Unsurprisingly, there have been quite a few reactions to my small Python rant
earlier. It’s good to see people stand up for their language, that’s what
makes our profession so unique.
Here are a few comments and my reactions to them:
Complete object orientation was built in from the start
That’s not true, see below for more on Python’s history.
It’s true that it allows you to mix object-oriented and script-style code
but I really don’t see what’s wrong with that, since you get the best of
both worlds.
Not always. I think languages such as Ruby and Groovy definitely enable
both types of programming and offer the best of both worlds, but Python has made
a lot of compromises when adopting various styles of programming, and my
experience with Python has been less about choosing between two great
alternatives than picking the least of two evils.
By the way your code has 4 "it" and I’ll let you count the different
semantics to yourself.
I already did: there are two. One to declare the parameter and
the other one to use it inside the closure. And that’s how it should be.
I think it’s just a matter of what you’re used to. For me as a Python and
Java programmer, the Ruby code you show looks just as unnatural and weird as the
Python code looks to you. But maybe that’s just because I’m not used to
seeing Ruby, just as you’re not used to seeing Python code.
Fair enough. For the record, I read a couple of Python books and I do
see a decent amount of Python code every day, so I’m certainly used to reading
it (not as much writing it, though). But my dislike for
Python is caused by more than the odd for syntax I commented on in my previous
entry, but let me elaborate on that.
C offers a for loop similar to Python’s (a bit less powerful actually) which
is so flexible that pretty much any language that appeared after C provided a
similar construct. Having said that, I still think that C is more elegant than
Python because it’s more consistent.
The problem with Python is that it came out at a time that turned out to be
pivotal in software history. The software world was slowly realizing the
power of several programming paradigms (imperative, functional, declarative,
etc…) and set out to explore them all through different languages (C++,
Modula, Eiffel, Haskell, Prolog, etc…). Python started as a very basic
script language that mimicked the already bare-bone syntax of C while doing away
with most of its type safety (a layer was pretty thin to start with).
Even
though object-oriented concepts were slowly emerging as a must-have for
industrial software programming, the idea of
including them in Python made as much sense as it would to add templates to
Ruby, so creating Python without any of these advanced features made
perfect sense (Python didn’t even have support for static initially!).

» Extracted material
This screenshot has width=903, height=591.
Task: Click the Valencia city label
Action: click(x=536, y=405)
==
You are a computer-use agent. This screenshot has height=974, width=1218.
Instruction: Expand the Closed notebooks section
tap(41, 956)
---
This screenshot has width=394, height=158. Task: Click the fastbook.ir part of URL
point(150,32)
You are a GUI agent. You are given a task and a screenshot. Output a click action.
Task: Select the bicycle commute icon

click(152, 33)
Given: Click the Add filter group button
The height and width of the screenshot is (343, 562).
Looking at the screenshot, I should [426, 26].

» Requirement A
In the post on Python, how many different semantics of "it" does the author count, and what are they?
» Requirement B
Print the passage of the post on Python starting with "Here are a few" and going on through "semantics to yourself.".

» Task solution A
Two: one declares the parameter, and the other uses it inside the closure.

» Task solution B
Here are a few comments and my reactions to them:
Complete object orientation was built in from the start
That’s not true, see below for more on Python’s history.
It’s true that it allows you to mix object-oriented and script-style code
but I really don’t see what’s wrong with that, since you get the best of
both worlds.
Not always. I think languages such as Ruby and Groovy definitely enable
both types of programming and offer the best of both worlds, but Python has made
a lot of compromises when adopting various styles of programming, and my
experience with Python has been less about choosing between two great
alternatives than picking the least of two evils.
By the way your code has 4 "it" and I’ll let you count the different
semantics to yourself.